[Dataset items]
>>>>>
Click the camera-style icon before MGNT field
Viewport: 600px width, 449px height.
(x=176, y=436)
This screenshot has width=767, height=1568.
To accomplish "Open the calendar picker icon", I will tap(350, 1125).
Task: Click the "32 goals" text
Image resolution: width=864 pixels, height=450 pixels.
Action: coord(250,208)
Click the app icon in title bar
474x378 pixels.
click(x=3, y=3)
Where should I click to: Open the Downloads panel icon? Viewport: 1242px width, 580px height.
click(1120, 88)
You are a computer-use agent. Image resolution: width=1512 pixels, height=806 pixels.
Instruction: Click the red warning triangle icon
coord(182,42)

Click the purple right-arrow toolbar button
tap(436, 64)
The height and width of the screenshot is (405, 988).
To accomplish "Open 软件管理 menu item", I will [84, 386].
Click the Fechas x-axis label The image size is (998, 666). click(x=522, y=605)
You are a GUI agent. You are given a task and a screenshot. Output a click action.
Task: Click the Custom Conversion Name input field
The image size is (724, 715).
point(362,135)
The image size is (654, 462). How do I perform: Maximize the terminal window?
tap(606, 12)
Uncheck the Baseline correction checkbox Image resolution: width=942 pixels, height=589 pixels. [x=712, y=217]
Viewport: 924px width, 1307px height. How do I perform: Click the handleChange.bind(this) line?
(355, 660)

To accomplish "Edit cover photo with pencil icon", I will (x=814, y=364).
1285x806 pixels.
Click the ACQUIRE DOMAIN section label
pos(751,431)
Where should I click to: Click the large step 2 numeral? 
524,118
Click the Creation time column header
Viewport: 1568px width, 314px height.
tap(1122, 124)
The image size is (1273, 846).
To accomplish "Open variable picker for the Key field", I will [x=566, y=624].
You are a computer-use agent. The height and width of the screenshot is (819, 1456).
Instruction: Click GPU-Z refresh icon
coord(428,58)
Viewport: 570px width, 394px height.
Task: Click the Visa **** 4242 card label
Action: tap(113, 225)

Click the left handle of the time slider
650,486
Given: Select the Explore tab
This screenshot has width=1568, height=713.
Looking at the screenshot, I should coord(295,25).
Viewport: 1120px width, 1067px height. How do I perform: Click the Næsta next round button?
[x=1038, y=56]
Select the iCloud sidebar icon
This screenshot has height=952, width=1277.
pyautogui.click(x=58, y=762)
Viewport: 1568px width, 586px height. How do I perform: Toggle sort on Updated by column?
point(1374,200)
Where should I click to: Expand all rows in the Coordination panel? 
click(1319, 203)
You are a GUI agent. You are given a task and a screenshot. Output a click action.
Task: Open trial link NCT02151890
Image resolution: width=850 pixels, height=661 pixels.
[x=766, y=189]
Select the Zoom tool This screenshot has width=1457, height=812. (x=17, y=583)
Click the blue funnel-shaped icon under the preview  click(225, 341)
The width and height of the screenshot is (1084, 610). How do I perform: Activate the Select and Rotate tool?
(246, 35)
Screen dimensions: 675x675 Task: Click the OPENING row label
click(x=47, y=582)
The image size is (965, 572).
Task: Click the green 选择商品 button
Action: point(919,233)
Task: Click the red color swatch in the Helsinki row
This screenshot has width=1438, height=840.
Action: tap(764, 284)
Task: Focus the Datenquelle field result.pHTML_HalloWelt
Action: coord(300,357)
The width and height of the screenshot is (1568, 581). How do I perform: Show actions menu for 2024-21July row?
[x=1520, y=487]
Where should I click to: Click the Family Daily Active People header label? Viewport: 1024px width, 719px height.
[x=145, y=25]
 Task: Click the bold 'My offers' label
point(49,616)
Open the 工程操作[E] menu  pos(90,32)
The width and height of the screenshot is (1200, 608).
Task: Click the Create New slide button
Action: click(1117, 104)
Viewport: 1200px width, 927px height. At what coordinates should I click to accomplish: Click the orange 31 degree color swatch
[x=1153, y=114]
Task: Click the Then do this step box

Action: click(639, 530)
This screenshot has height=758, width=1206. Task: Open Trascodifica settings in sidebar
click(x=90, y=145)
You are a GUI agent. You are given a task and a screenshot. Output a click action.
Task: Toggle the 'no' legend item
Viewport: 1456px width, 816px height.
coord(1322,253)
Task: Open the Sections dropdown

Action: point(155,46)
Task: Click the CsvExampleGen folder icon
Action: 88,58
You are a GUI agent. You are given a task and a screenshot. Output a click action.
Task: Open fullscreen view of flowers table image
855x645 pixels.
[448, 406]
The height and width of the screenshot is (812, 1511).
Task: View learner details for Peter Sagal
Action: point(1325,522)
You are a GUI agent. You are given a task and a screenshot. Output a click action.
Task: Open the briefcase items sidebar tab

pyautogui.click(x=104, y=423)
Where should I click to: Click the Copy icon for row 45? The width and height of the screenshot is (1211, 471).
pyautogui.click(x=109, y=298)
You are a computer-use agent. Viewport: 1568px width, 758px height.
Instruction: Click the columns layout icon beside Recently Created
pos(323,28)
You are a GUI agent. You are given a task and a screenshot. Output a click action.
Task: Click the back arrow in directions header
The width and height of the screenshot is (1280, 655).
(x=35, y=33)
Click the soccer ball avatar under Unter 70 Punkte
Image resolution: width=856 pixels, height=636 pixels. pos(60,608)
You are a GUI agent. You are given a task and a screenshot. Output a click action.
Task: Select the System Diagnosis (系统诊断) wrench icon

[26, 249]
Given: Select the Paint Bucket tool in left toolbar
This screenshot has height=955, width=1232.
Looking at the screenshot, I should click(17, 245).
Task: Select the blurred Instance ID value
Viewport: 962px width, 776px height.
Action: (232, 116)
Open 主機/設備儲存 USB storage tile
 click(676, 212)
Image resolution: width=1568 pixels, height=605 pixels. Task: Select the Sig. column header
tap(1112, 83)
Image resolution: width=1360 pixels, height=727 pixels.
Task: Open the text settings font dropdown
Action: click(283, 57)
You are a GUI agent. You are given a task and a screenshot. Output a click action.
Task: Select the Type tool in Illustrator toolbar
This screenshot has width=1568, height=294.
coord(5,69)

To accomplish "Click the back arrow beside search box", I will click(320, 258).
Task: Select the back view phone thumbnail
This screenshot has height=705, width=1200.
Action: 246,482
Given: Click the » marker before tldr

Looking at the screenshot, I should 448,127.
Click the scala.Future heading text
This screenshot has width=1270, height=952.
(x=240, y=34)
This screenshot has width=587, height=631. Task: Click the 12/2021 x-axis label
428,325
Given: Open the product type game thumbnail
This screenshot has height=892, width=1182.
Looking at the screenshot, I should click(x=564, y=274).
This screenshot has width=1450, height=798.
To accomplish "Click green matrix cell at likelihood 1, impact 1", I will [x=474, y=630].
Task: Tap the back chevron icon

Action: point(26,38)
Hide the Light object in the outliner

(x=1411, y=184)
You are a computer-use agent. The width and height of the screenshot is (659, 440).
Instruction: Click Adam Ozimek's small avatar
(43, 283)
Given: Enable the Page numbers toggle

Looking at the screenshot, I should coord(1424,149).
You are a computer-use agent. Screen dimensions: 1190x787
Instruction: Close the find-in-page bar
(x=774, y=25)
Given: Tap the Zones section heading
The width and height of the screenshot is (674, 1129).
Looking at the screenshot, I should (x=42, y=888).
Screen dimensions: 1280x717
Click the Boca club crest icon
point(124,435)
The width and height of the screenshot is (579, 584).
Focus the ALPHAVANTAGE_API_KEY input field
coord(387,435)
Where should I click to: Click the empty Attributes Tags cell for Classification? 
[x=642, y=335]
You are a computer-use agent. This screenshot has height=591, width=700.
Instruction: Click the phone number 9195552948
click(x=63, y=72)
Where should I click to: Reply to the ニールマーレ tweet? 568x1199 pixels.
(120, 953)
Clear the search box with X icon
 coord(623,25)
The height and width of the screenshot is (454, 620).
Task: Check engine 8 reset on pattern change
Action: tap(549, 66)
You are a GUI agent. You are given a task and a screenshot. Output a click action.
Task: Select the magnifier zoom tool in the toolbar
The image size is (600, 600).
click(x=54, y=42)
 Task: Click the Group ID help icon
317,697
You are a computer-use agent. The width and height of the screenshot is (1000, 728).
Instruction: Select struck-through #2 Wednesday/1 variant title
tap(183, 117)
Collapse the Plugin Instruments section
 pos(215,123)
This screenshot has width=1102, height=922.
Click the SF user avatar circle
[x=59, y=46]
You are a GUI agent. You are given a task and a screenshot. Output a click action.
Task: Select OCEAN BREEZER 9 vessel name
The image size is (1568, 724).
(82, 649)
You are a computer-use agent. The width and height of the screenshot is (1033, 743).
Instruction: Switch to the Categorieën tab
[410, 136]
<<<<<
Copy out the lines of the dataset items unchanged, from the line containing "Where should I click to: Click the Copy" through the line containing "(x=35, y=33)", inclusive.

Where should I click to: Click the Copy icon for row 45? The width and height of the screenshot is (1211, 471).
pyautogui.click(x=109, y=298)
You are a computer-use agent. Viewport: 1568px width, 758px height.
Instruction: Click the columns layout icon beside Recently Created
pos(323,28)
You are a GUI agent. You are given a task and a screenshot. Output a click action.
Task: Click the back arrow in directions header
The width and height of the screenshot is (1280, 655).
(x=35, y=33)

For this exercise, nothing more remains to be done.